_SHORT TASK_: Output the items from the line containing "This screenshot has width=633, height=519." down through the line containing "The image size is (1568, 763). [360, 224]", both included, as a two-column CSV with the columns instruction and response. Give one row per item, and put its text and its answer each in a single quoted field with line breaks replaced by spaces.

_PROVIDED DATA_:
※ ※ ※

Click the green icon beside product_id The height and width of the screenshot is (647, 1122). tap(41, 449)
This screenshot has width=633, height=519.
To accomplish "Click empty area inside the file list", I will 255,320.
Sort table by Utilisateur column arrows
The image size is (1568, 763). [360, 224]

※ ※ ※

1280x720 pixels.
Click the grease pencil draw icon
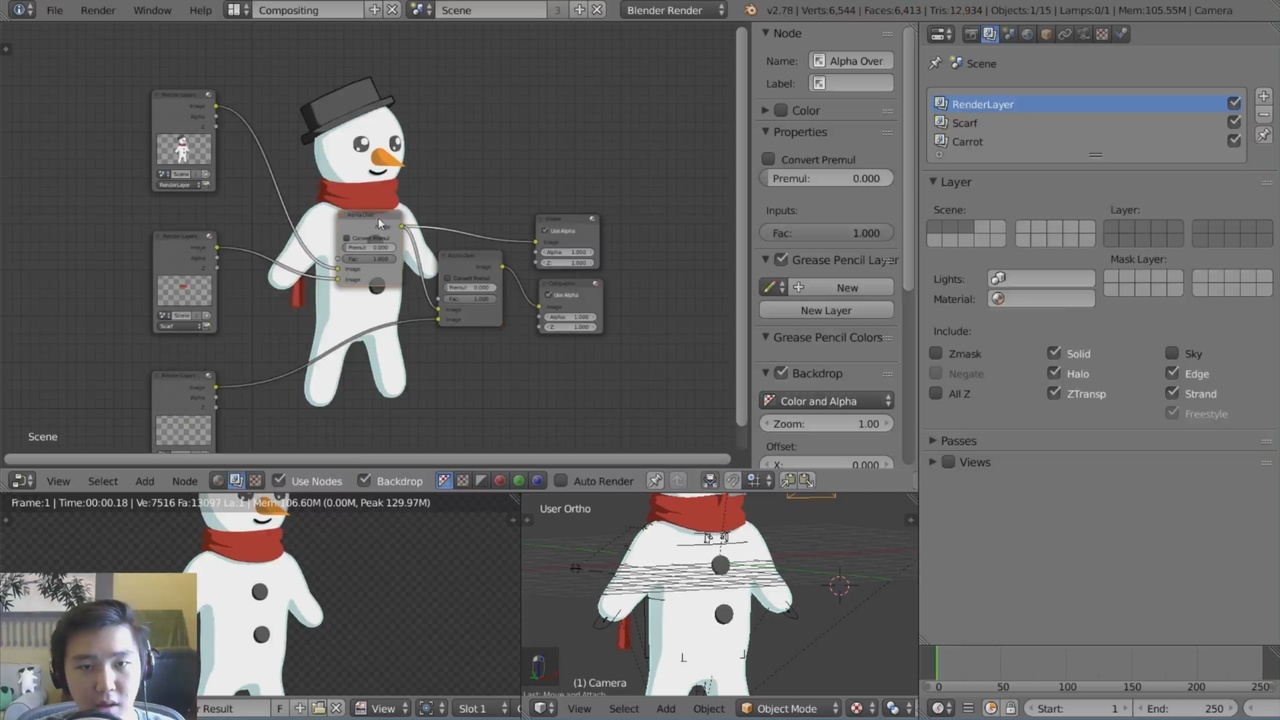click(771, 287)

※ ※ ※

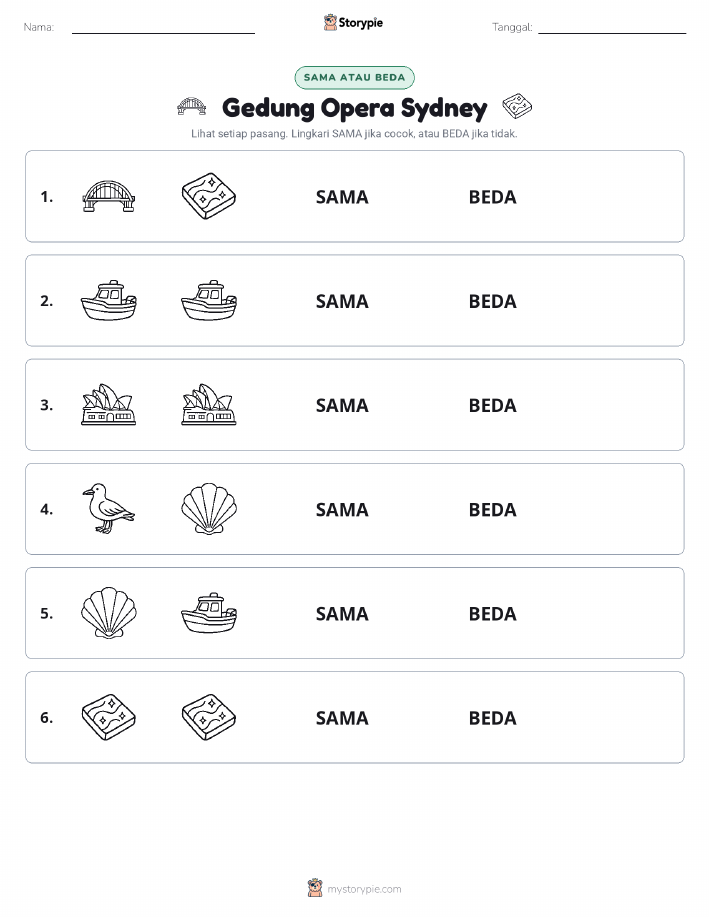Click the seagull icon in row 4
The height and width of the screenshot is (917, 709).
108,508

※ ※ ※

_REPLY TO THE EXERCISE_:
instruction,response
"This screenshot has width=633, height=519. To accomplish ""Click empty area inside the file list"",","I will 255,320."
"Sort table by Utilisateur column arrows","The image size is (1568, 763). [360, 224]"